Data Sets for Training A.I.

In order to train any learning algorithm, a suitable data set is required. In fact, three data sets are required: A training set, a validation set and an unseen set. This means that a data set will be required for training. A suitable data set will contain a large number of randomly assorted sentences. Fortuantely, I found an open source, multi-lingual database of example sentences called Tatoeba.
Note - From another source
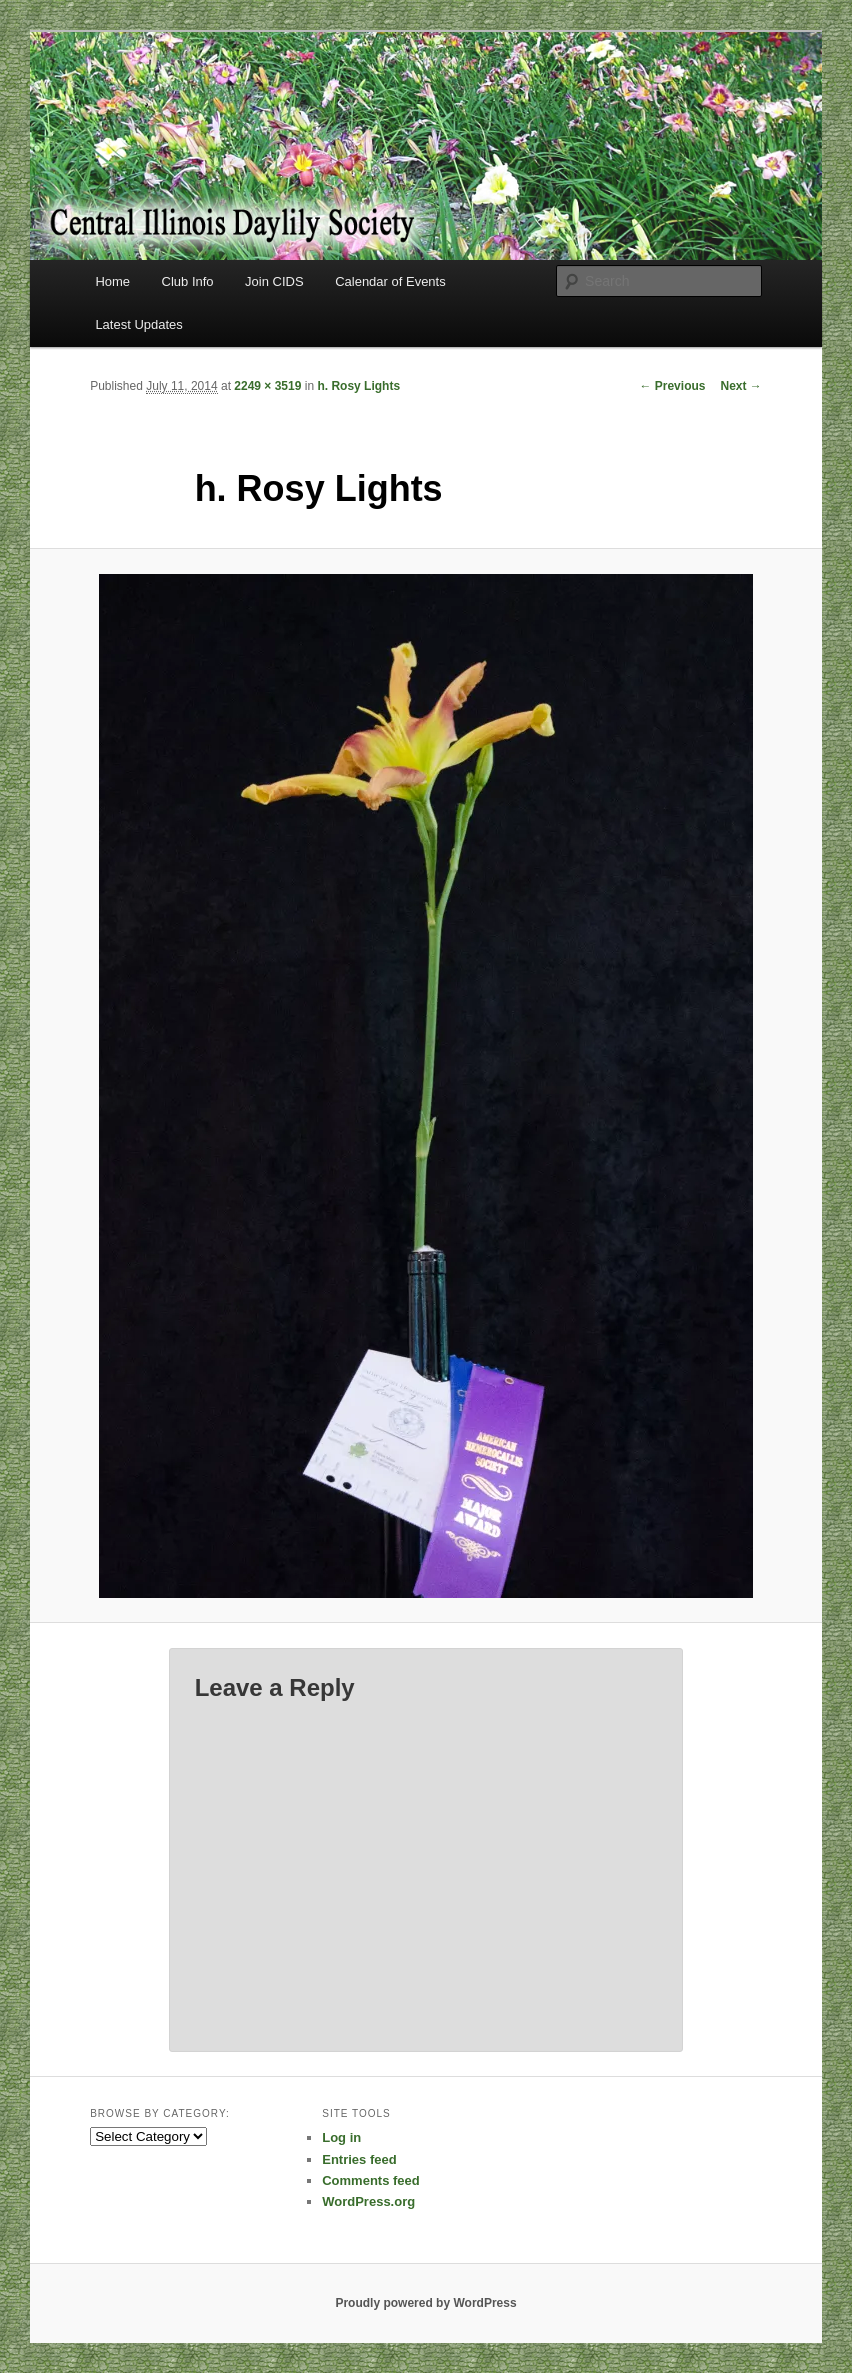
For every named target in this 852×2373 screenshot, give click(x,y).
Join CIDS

From here I was able to download all the English sentences as a csv file with the following structure:

Sentence ID [tab] Lang [tab] Text

As all the sentences were English, the Lang was "eng" for all entries. By writing a simple program in C++ I was able to find that there are 477, 652 sentences in the file. This is adequate to do the job of creating training sets. The data set was broken up into the following smaller sets:

  • Initial training set - 100 sentences
  • Training set - 238, 726 sentences
  • Validation set - 238, 726 sentences
  • Unseen set - 100 sentences

The initial data set will be used to train a neural network that will give a "fast pass" identification to the training and validation sets. These will then be manually sorted for correct identifications and corrections. A new network will then be used to learn the data.

What's next

In order to develop a system that is able to detect the subject of a sentence, a suitable input to the learning system must be found. Research will be conducted on the best way to use words as an input for neural networks.